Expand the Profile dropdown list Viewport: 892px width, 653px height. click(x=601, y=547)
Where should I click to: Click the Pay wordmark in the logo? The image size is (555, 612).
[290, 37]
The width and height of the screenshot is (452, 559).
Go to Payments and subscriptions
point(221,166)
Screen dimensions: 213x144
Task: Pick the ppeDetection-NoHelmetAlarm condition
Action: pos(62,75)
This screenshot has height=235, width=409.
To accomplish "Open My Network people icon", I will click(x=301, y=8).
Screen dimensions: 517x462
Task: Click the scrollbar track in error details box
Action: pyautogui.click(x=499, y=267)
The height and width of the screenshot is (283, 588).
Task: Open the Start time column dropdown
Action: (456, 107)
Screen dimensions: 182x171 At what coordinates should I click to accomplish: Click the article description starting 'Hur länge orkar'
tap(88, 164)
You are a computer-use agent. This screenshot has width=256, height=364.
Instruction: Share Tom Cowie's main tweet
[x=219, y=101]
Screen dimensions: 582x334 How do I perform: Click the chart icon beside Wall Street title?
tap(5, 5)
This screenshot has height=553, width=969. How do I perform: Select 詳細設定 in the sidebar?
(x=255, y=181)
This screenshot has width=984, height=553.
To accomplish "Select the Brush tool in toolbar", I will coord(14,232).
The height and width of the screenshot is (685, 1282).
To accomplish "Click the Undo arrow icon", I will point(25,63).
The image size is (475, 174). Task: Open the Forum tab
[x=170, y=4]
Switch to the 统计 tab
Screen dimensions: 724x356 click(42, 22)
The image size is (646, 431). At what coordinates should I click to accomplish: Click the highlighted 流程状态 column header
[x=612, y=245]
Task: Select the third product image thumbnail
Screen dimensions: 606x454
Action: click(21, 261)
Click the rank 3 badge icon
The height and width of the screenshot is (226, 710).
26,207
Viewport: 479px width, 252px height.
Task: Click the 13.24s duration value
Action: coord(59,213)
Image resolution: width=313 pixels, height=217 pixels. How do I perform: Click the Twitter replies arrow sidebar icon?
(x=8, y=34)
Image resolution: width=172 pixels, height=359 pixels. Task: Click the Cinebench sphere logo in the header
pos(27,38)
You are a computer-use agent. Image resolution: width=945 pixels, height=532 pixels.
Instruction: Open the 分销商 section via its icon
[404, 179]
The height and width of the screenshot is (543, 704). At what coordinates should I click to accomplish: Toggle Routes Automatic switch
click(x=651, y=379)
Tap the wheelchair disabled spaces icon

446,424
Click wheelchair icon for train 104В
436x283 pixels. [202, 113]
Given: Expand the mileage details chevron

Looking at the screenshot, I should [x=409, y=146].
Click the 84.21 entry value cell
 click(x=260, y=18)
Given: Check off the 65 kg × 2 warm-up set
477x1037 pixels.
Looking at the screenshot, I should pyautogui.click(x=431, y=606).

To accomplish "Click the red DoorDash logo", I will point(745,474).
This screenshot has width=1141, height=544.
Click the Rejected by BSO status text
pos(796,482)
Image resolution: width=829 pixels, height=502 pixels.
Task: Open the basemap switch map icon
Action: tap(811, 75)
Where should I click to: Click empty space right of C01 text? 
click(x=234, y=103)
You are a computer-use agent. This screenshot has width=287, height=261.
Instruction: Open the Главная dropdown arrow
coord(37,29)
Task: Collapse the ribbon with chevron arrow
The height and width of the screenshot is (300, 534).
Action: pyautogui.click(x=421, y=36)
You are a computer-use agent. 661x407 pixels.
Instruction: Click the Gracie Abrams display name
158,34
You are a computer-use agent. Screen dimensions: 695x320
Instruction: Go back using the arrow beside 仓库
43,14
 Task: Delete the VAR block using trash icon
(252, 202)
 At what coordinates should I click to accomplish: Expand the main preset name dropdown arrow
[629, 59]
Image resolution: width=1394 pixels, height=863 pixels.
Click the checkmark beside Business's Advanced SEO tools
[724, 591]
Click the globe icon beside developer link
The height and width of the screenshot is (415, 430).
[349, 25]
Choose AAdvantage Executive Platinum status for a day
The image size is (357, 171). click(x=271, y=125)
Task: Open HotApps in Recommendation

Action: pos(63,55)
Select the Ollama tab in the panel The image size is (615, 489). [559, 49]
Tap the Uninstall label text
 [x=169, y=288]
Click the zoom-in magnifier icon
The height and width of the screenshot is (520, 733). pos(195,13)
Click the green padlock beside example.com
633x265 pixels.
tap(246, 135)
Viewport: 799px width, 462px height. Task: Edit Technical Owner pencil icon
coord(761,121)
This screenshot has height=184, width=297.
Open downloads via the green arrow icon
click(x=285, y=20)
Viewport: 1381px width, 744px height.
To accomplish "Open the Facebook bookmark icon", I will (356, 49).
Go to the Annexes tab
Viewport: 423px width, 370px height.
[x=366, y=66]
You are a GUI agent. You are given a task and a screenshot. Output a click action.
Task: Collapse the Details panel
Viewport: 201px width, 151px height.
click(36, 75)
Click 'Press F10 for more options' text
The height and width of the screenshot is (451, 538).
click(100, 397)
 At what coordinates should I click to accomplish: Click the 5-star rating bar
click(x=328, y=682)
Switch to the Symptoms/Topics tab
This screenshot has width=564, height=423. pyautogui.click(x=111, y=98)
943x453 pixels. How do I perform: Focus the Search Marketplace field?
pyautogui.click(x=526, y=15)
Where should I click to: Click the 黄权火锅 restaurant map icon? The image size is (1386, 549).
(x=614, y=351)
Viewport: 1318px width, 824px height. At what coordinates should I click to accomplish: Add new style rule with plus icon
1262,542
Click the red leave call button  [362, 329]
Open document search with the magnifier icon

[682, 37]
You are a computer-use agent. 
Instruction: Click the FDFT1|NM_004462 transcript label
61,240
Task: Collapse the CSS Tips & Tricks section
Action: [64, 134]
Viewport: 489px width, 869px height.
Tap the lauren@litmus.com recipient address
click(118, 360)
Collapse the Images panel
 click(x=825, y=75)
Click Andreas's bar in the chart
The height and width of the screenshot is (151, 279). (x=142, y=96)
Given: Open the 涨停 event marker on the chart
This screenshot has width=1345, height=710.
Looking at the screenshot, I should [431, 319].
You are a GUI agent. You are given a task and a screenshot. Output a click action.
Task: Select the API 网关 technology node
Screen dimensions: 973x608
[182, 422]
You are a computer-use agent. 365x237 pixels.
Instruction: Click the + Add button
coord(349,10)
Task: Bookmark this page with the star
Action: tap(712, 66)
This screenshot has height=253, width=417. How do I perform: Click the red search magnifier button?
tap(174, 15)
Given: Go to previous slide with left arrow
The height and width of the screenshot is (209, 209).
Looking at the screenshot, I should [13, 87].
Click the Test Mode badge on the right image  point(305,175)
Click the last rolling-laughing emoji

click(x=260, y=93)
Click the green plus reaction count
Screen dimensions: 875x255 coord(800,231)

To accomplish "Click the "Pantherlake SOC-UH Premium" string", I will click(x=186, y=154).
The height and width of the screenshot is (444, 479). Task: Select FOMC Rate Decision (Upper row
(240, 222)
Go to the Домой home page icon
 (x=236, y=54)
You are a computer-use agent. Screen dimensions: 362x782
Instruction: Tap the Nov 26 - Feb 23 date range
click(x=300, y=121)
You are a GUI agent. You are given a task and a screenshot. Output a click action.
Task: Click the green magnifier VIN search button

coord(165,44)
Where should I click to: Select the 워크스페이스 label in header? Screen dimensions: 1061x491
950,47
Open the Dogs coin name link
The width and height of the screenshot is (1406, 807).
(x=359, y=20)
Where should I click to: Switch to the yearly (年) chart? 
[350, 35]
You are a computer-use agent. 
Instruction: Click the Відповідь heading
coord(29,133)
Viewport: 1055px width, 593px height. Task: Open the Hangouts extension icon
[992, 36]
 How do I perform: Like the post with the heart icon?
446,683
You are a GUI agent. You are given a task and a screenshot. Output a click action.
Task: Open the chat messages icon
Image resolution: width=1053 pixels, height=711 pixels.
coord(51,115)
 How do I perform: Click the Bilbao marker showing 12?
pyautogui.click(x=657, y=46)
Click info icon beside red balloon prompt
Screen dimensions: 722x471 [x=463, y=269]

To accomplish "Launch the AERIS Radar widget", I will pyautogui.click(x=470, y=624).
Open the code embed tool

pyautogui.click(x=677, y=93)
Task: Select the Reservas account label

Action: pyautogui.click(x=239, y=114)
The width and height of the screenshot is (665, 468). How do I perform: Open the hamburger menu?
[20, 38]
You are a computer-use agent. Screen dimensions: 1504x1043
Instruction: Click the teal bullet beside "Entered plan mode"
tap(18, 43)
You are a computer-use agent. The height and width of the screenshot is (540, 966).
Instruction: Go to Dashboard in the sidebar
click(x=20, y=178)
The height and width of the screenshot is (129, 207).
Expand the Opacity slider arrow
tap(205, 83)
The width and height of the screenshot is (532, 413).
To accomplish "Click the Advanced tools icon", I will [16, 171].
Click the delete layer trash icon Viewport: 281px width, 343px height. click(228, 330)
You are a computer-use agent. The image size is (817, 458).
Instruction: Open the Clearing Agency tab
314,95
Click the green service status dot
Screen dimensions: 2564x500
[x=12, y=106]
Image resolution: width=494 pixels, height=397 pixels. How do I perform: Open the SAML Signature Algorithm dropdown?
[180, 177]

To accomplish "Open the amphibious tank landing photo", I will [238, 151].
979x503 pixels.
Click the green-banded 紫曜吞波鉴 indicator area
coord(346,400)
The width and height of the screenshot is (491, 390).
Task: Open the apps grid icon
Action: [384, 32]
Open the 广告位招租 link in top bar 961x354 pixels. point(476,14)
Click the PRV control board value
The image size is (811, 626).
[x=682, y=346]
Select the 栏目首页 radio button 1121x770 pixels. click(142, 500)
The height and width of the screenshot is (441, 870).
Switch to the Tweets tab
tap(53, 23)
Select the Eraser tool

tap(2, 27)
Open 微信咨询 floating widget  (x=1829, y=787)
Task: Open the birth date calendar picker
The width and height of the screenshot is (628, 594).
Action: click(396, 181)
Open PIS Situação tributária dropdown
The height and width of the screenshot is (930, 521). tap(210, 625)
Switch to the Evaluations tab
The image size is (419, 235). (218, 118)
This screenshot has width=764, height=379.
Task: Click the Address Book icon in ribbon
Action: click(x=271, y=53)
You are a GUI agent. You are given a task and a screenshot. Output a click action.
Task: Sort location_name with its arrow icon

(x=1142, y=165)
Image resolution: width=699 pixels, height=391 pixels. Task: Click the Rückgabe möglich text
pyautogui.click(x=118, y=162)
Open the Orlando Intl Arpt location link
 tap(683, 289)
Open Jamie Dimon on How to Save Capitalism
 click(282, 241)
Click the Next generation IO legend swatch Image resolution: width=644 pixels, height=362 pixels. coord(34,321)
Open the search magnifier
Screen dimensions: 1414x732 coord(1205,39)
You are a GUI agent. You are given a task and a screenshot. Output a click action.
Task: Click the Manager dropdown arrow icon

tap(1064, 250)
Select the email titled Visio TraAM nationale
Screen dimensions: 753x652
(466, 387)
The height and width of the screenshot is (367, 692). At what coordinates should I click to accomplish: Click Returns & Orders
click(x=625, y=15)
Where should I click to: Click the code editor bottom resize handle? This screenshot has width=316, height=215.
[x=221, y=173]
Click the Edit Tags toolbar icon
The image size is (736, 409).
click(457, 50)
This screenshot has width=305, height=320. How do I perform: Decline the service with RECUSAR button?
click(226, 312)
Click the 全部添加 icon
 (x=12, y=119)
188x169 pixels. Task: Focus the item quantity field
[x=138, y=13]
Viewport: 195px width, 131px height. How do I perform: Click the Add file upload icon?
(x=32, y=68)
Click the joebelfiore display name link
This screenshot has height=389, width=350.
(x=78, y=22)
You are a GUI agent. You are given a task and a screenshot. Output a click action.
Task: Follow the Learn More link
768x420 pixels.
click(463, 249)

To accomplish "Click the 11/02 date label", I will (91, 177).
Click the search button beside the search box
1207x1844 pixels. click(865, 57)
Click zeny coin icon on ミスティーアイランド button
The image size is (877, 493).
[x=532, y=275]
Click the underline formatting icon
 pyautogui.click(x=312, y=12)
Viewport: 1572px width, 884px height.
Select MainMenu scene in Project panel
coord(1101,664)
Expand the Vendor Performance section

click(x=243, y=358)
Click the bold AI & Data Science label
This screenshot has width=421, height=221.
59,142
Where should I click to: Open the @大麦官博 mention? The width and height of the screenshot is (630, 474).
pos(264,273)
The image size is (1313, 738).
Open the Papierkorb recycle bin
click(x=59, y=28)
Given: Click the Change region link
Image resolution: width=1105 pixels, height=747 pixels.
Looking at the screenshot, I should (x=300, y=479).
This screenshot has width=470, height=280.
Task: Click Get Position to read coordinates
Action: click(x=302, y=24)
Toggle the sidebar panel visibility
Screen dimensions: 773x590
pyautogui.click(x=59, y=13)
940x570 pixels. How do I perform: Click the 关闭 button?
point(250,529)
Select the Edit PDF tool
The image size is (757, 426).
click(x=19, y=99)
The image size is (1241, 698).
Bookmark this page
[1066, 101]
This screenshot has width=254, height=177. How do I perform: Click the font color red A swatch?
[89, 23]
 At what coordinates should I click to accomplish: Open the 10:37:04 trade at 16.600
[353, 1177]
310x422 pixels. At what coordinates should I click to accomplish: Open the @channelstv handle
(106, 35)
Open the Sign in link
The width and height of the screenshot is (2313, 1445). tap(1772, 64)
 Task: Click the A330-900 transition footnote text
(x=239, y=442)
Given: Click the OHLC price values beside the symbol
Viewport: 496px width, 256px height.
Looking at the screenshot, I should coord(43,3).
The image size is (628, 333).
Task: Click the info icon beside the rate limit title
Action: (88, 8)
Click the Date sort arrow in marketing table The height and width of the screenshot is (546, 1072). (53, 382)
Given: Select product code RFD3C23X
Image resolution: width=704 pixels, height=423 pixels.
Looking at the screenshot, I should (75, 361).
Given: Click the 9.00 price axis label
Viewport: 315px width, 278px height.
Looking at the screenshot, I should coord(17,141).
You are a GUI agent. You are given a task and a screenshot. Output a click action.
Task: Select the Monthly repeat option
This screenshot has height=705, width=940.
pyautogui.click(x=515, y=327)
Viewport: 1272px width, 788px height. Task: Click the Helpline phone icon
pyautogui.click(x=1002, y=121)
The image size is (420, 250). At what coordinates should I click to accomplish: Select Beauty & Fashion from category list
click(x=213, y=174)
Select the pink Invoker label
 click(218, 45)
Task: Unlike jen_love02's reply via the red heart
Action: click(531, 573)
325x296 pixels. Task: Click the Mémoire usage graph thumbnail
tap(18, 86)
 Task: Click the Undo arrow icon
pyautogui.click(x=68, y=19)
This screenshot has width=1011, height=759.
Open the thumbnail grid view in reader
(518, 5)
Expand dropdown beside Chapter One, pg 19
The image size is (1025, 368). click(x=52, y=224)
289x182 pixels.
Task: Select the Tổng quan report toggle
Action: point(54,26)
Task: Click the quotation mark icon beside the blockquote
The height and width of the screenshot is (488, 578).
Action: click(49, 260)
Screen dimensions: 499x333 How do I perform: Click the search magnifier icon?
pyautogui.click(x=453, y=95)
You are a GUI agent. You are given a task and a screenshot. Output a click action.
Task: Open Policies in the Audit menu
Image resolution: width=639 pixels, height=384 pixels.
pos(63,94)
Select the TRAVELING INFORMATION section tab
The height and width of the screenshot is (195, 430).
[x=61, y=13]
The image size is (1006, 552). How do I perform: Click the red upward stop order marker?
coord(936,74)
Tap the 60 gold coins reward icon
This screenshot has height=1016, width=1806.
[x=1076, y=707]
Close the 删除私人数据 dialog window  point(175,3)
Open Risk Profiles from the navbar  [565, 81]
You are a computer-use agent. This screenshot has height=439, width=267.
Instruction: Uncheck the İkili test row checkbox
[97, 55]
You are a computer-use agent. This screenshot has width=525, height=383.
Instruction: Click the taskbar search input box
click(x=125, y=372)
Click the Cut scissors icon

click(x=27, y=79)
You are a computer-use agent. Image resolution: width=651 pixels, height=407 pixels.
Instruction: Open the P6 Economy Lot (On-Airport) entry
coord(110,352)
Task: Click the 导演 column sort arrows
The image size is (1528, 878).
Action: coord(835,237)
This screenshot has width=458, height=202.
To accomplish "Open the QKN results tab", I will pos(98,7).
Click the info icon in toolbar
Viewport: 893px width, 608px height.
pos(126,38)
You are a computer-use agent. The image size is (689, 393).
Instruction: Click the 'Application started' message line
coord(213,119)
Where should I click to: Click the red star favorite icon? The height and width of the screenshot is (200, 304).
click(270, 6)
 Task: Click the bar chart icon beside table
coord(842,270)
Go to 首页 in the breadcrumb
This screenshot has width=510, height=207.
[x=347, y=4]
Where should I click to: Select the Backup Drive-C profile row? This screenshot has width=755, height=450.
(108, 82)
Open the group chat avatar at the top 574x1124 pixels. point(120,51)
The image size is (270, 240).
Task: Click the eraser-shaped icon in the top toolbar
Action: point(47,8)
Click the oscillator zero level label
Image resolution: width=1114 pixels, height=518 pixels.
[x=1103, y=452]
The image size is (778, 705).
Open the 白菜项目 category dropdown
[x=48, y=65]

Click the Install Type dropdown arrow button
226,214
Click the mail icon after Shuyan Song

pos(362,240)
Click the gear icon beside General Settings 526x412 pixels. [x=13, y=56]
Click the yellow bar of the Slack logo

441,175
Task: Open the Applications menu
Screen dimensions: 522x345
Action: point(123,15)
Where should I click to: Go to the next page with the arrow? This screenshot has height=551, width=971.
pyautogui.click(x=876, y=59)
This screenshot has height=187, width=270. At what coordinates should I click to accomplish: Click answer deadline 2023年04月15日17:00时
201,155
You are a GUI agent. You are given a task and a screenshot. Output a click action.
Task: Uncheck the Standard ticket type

━━━━━━━━

_What the exercise asks_
Across the entries above, find each line with the word "price" and please copy it out.

_Output below_
Given: Click the OHLC price values beside the symbol
Given: Click the 9.00 price axis label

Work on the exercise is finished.